The cost of electricity is rising in B.C. In 2007, the based residential rate for electricity was just over 5.4 cents per kilowatt-hour (kWh).
Then in 2008 BC Hydro announced a plan to switch to two-step billing that would increase the rate for the first 1,350 kWh of electricity consumed to 5.98 cents per kWh and everything above that to 8.27 cents.
By April 2013 those prices had crept up to 6.9 cents per kWh and 10.34 cents per kWh respectively — part of an overall 17 per cent increase approved in 2012. Rates will increase almost four per cent again in 2014, and are expected to keep rising after that.
The two-step system is particularly challenging for places like Whistler where temperatures are a lot colder and winters last longer than in more temperate areas.
The result is that people in mountain towns have seen a disproportionate increase in their bills over the last five years.
Long term, the cost of power is expected to rise even further as the province grows and aging infrastructure must be updated. According to numbers compiled by the Resort Municipality of Whistler in partnership with BC Hydro, the average home in the resort in 2011 used about 26,500 kWh per year. BC Hydro’s annual two-step system would result in a bill of roughly $1,004.40 for the first 16,200 kWh (12 months times 1,350 kWh, assuming a property reaches that threshold every month), while the bill for the next 10,300 kWh is another $1,065.02 for a total of $2,069.42 annually.
That’s a significantly higher bill than just five years ago. A similar amount of electricity at 2007 rates was about $630 cheaper. And if the province didn’t bring in a two-step system and kept the base residential rate to 6.9 cents per kWh then an average annual electrical bill would be around $340 less.
If the average electricity price ever reached 12 cents per kWh, the amount currently charged by IPPs, then an average annual BC Hydro bill would grow to over $3,000 per year, $1,000 more that the current average.

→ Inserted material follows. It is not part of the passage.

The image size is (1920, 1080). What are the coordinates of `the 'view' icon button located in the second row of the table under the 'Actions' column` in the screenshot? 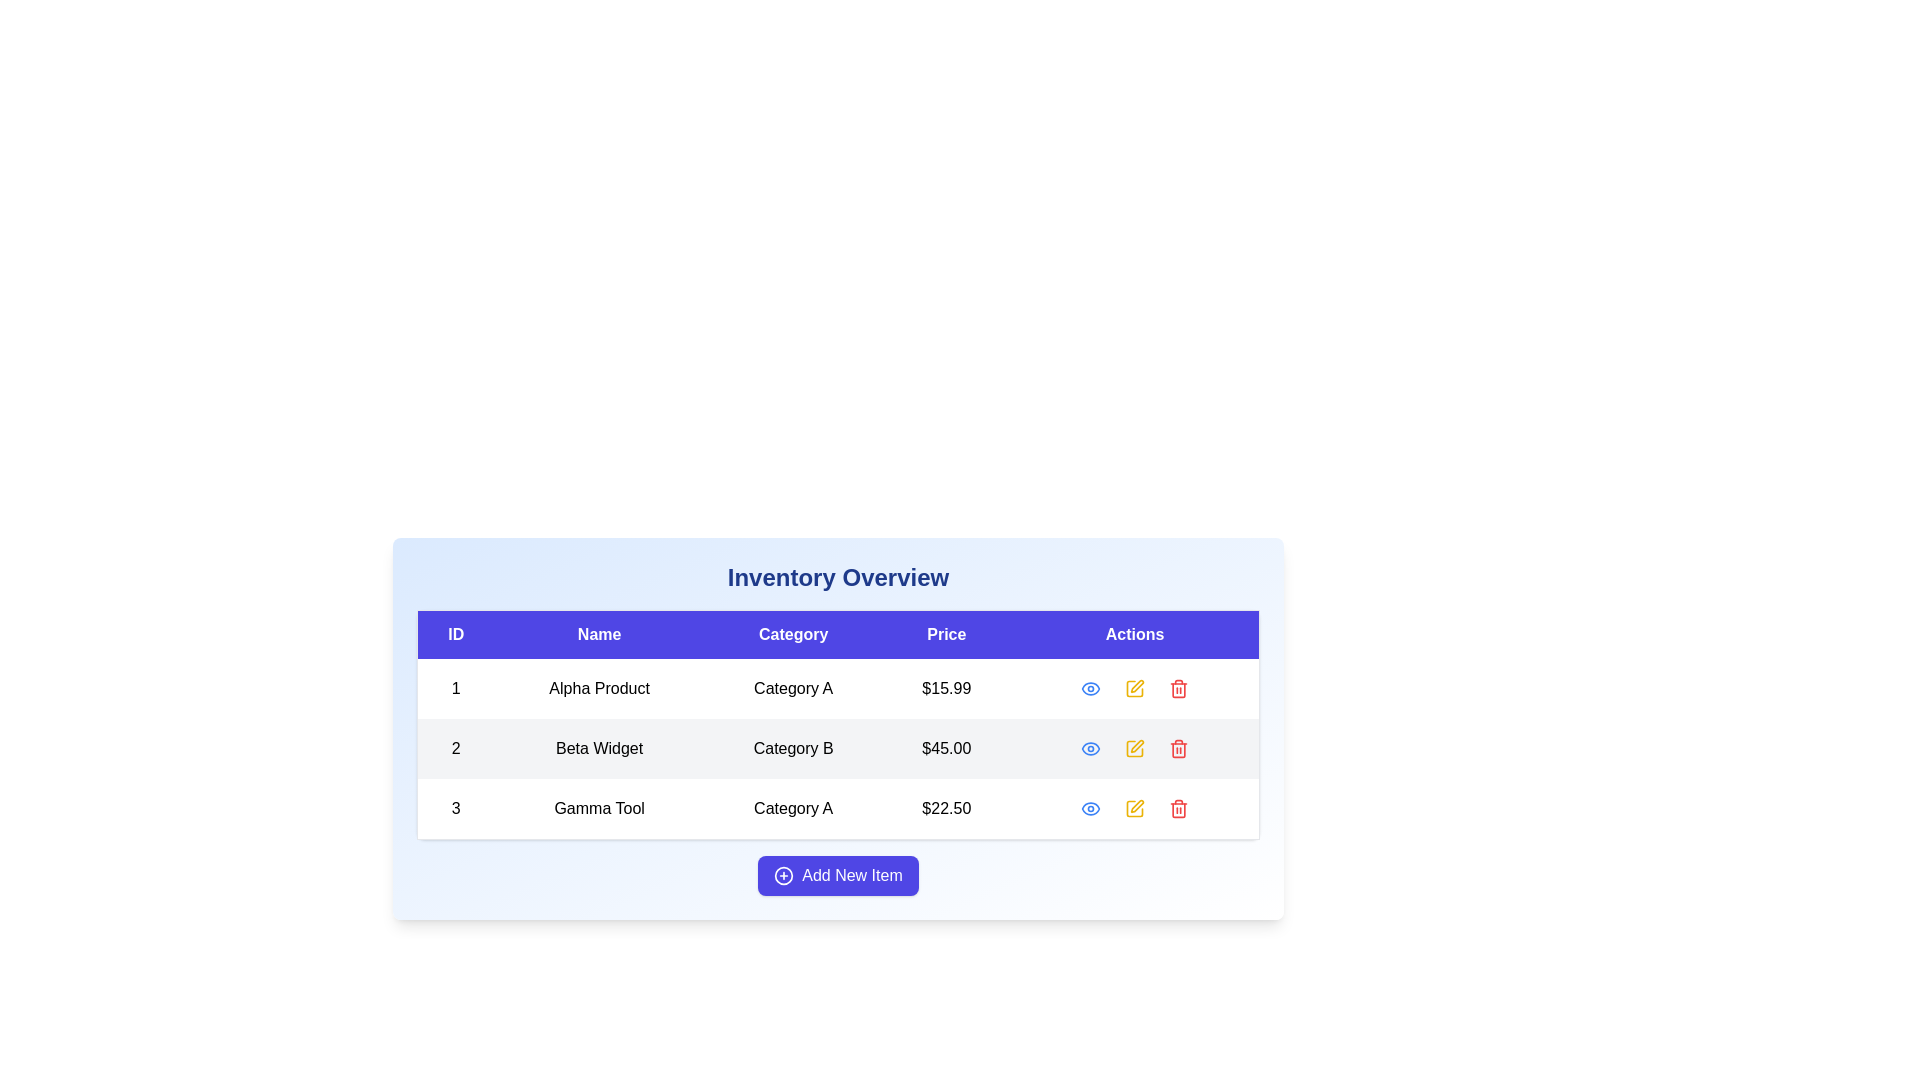 It's located at (1089, 748).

This is where the incentive to embrace green housing technologies comes in.
If you could improve your overall energy efficiency by 25 per cent you’ll save around $260 a year at today’s rates. Over a decade that translates to over $2,600, and over the 25 years most of us take to pay off a mortgage you’re looking at more than $6,000 in savings.
That’s more than enough potential savings to justify an investment in making your home more energy efficient — and those numbers don’t include any future increases to the cost of power. As power rates increase, so will the potential savings.